▶ **Problem to work on**: If a line in the data has the string "computer", please show it.

▶ **Dataset excerpts**:
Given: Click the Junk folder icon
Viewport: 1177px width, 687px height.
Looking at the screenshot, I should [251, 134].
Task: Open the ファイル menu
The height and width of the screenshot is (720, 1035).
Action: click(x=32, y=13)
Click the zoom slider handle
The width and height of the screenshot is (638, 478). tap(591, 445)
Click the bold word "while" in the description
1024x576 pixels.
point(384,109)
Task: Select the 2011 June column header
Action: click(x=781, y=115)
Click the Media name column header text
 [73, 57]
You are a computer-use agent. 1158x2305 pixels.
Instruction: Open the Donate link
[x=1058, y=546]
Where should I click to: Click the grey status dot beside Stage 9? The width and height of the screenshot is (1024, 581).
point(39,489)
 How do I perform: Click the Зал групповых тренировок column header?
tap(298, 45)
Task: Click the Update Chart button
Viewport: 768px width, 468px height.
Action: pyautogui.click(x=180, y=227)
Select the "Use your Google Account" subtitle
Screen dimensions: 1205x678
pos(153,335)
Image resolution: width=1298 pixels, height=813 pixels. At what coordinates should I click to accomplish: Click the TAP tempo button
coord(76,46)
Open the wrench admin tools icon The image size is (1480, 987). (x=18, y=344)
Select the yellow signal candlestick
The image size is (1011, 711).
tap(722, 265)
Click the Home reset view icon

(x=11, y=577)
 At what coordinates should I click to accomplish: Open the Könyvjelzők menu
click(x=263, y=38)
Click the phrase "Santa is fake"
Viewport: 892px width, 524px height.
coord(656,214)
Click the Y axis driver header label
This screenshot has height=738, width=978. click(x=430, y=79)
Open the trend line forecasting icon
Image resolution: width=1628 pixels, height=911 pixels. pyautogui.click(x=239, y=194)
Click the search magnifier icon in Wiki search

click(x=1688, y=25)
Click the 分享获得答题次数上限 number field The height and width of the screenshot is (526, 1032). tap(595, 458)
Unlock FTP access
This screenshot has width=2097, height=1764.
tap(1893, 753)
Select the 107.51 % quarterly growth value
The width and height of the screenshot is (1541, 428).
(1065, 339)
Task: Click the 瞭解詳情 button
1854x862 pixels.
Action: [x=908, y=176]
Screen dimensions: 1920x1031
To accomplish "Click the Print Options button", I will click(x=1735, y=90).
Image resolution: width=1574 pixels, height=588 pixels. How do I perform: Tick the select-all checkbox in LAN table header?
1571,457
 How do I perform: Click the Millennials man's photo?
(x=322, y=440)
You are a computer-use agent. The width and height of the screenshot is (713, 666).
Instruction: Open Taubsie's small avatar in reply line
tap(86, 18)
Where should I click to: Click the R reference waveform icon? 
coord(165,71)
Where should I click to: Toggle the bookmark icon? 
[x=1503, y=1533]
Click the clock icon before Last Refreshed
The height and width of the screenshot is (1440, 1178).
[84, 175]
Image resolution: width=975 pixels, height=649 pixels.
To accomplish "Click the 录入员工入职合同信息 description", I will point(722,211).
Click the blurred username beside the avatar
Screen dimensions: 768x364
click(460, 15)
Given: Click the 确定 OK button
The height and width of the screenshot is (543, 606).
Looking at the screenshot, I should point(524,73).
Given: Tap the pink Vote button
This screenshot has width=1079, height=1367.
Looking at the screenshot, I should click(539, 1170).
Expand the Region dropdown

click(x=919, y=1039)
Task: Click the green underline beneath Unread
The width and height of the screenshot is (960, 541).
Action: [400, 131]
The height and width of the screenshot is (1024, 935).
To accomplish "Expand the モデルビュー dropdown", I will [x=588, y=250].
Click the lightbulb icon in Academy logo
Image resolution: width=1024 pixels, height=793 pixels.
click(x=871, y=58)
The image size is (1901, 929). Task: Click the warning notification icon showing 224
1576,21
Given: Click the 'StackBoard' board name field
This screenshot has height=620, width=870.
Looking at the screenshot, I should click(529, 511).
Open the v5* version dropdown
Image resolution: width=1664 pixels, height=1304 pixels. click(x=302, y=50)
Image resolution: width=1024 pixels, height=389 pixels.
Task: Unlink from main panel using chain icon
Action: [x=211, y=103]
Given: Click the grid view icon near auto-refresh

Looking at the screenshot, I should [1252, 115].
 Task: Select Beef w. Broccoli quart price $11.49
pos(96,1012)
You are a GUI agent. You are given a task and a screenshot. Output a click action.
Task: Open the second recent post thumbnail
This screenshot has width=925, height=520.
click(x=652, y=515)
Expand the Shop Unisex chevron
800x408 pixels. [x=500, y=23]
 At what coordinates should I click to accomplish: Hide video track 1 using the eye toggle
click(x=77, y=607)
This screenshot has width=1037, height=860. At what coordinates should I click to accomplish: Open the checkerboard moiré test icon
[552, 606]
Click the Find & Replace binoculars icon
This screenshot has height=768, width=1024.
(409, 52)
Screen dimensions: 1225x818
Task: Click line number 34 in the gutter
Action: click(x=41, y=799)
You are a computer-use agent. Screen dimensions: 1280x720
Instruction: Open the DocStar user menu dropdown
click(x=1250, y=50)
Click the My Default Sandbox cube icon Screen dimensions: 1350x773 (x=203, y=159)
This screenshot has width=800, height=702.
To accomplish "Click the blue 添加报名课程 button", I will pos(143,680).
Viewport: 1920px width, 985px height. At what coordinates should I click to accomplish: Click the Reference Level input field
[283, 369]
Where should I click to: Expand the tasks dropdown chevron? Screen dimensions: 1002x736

▶ **Solution to this problem**:
You are a computer-use agent. 1158x2305 pixels.
You are a computer-use agent. The width and height of the screenshot is (713, 666).
You are a computer-use agent. Screen dimensions: 1280x720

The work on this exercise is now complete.